How Canada Calculates Import Tax
Step 1: Determine customs value = transaction value + international freight
Step 2: Calculate customs duty = customs value × duty rate
Step 3: GST/HST base = customs value + duty + excise tax (if any)
Step 4: GST/HST = GST/HST base × applicable rate (5–15%)
Canada Import Example — Ontario Importer
Scenario: Importing 200 units of kitchenware from Yiwu to Toronto.
- Transaction value: CAD $12,000
- Freight (Shanghai to Toronto via Vancouver): CAD $1,400
- Customs value: CAD $13,400
- Duty rate (kitchenware, China MFN): ~6.5%
- Customs duty: CAD $871
- HST base: CAD $14,271
- Ontario HST (13%): CAD $1,855 (reclaimable as ITC)
- Broker fee: CAD $200
- Total landed cost: CAD $16,326
- After ITC recovery (HST-registered): CAD $14,471
Planning Notes for Canadian Importers
Canada has no FTA with China. Unlike Australia (ChAFTA) or the US (with broader trade relationships), Canada applies standard MFN rates to all Chinese goods. There is no preferential tariff track for China-origin goods.
CUSMA (USMCA from Canada's perspective) provides preferential rates for US and Mexican goods only — it does not benefit China-origin goods even if they transit through a CUSMA country.
CBSA's CARM system (CARM — CBSA Assessment and Revenue Management) is Canada's customs portal for importers. You need a Business Number (BN) with an RM suffix and CARM account to import commercially.
Frequently Asked Questions
Tips for China Importers
- Look up your HS code first.

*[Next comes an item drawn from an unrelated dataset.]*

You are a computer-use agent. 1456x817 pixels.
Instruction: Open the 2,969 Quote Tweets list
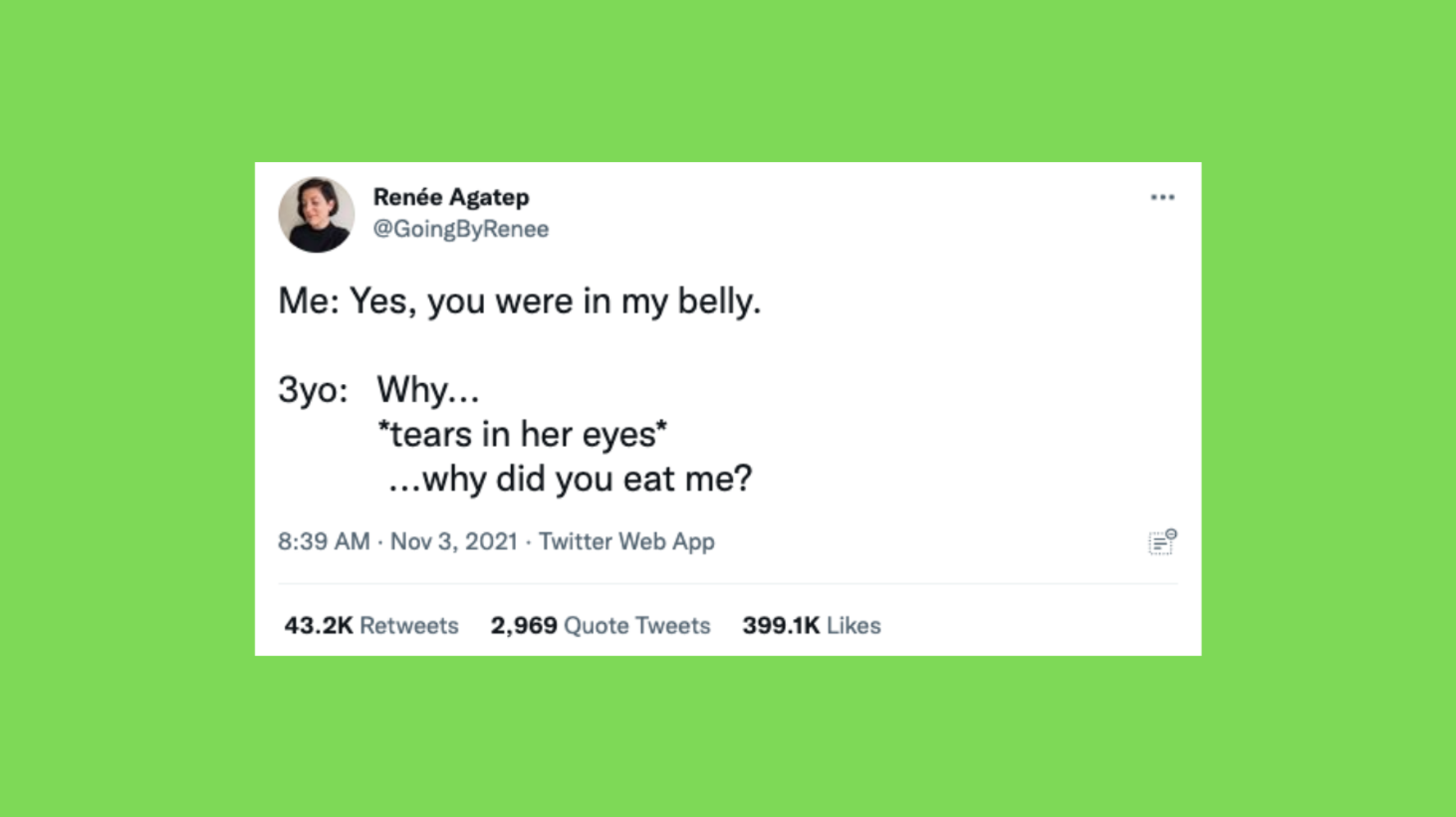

Your HTS/HS code determines your duty rate. Use hts.usitc.gov (US), trade.gov.uk/tariff (UK), or cbsa-asfc.gc.ca (Canada) — not your supplier's guess.

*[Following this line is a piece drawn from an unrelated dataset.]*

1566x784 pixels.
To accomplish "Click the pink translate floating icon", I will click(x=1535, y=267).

- Check for Section 301 exemptions. Some products have granted exclusions at ustr.gov. These can eliminate the additional 7.5–25% tariff entirely. Verify before every order.
- First Sale Valuation can lower your duty base. If buying through a trading company, CBP may allow you to declare the factory price (not the middleman price) as the dutiable value — ask your customs broker.
- Get a Binding Ruling for anything uncertain. CBP can issue a written classification ruling at no charge through its binding-ruling process. It can help when your product classification is unclear.
- Keep import records for 5 years. CBP can audit any entry up to 5 years post-import. Store your commercial invoices, packing lists, and entry summaries.